少女を託した男性と、他の数名の人たちが、少女の母親と共に走り出した。そうしている間にも、他の人々が声を上げる。

「攻撃魔法を使える奴はもっといないか!? 手伝ってくれ、フェンリルを止める!!」

戦える数人がフェンリルを囲み、次々に魔法を詠唱している。しかし、フェンリルの滑らかなその毛並みは、ことごとくそれらを弾き返した。

(魔力耐性です! 魔法の威力が高くなければ、フェンリルには効きません!)

大通りにいる人たちが、血相を変えながら逃げてゆく。フェンリルは魔法が効かないまでも、大きな音と光に身を低くし、低い唸り声を上げ始めた。

「駄目だ、止められない!! 戦える人間以外は逃げろ!!」

(私も……っ、本来ならば、ここにいてお役に立てることは無いのですが……!)

シャーロットは、胸元に揺れる水色の石をぎゅうっと握り締めた。

(逃げていく人たちによって、異変は街中に伝播します。オズヴァルトさまのお耳に入れば、騒ぎの場所に転移なさるでしょう)

有事の際、オズヴァルトが迷わず動く人物であることを知っている。

だが、その転移が出来るのは、騒ぎが起きた場所が分かっている時だけだ。

(もしもオズヴァルトさまの元に、『何か事件が起きた』という情報だけが届いて、その場所が掴めなかった場合。……あの方は、私の元に転移なさるはずです……!)

なにせ、シャーロットがひとりで行動している間に、街で大騒ぎが起きているのだ。

オズヴァルトにとって、聖女シャーロットは悪行を尽くした存在である。有事の発生場所が掴めなければ、次はシャーロットの関与を疑って、『居場所を知らせる迷子札』を使ってくれるはずだ。

(私は目印! オズヴァルトさまがいらっしゃるまで、ここから離れる訳にはいきません。絶対にお邪魔にならないように、それと……)

その瞬間、フェンリルが再び咆哮を挙げた。

「……っ!」

空気にびりびりと震えが走り、シャーロットの体がびくりと竦む。

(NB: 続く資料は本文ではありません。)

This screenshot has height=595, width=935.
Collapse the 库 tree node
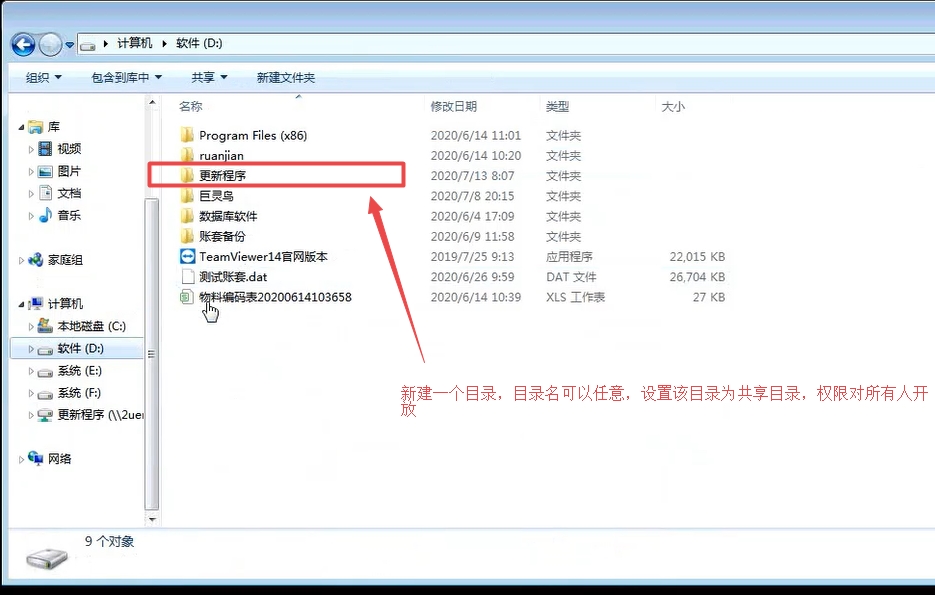pos(21,128)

その感覚に、シャーロットは目を丸くした。

(わあっ、ひょっとして警戒しているのですね!? 私の体!! 私自身は、フェンリルさんを怖いと思っていないつもりですのに、体が『迂闊に動くな』と言っています!!)

これは困った状況だ。

(ハイデマリー先生が仰っていたことからも、この体は記憶を失う前の『無意識』のようなものが残っている様子……! つまり、以前の私の感覚では、このフェンリルさんが強敵ということですね!?)

最初にこのフェンリルを見たときから、近寄るのに抵抗があったのだ。記憶を失う前のシャーロットであれば、警戒して近寄らなかった存在なのだろう。

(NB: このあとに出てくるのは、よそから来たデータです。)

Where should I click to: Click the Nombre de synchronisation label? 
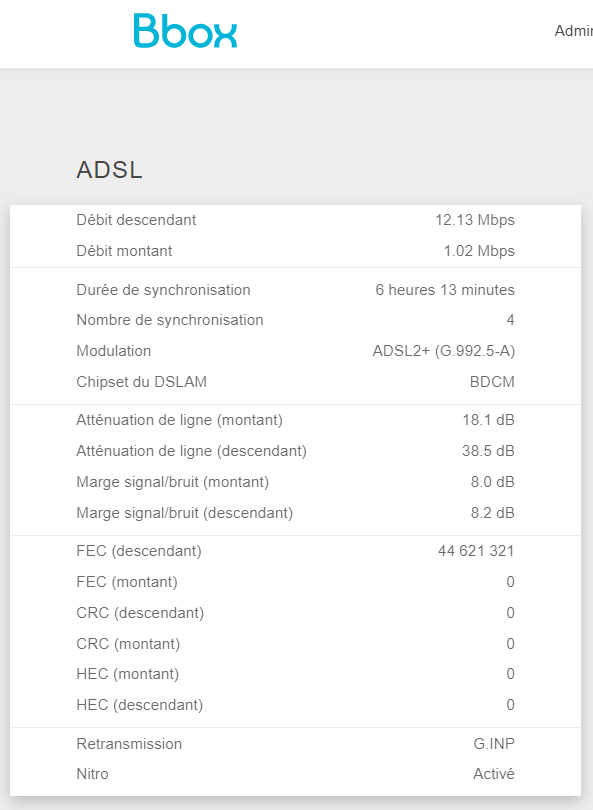(170, 320)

自分の体を無意識に抱き締め、シャーロットは途方に暮れた。

(こ…………こわい……)

そんな感情を認識しそうになって、こくりと喉を鳴らす。

(っ、怖いからなんだというのでしょう!! 私はオズヴァルトさまのお役に立たなければ。そうでなければ、あの人のお傍に置いて頂く資格も……)

そして、そのときだった。

「お兄ちゃん、待ってよお!」

「あははっ、こっちだよ!!」

(!!)

裏路地に続いているらしき細い道から、幼い兄弟が飛び出して来た。

フェンリルが、弾かれたようにそちらを見遣る。かと思えば、食い止めようと魔法を放つ人々を無視し、その前足で煉瓦の道を蹴った。

「待て!!」

大きく飛躍したフェンリルが、囲みを飛び越えて一直線に走る。

フェンリルが向かうのは、幼い兄弟たちの方だ。きらきらと無邪気だった子供たちの笑顔が、迫り来る獣に気が付いて固まった。

「っ、駄目です……!!」

シャーロットは、自身の強張りを振り払った。

そして一心に雪道を駆け、幼い子供たちに手を伸ばす。彼らを庇うために抱き込んで、フェンリルに背を向けた、その直後。

「――――っ!!」

ぎゃん、と短い鳴き声が上がった。

(……?)

体の何処にも、覚悟していた衝撃は訪れない。

それどころか、子供たちをぎゅうっと抱き込んだシャーロットの耳には、大好きな人の声が聞こえてくるのだ。

シャーロットの眼前で、外套の裾が翻る。

「――無事か、シャーロット」

「っ、オズヴァルトさま……!!」

顔を上げた先には、頭を低くして唸るフェンリルと、静かな表情でそれに対峙するオズヴァルトの姿があった。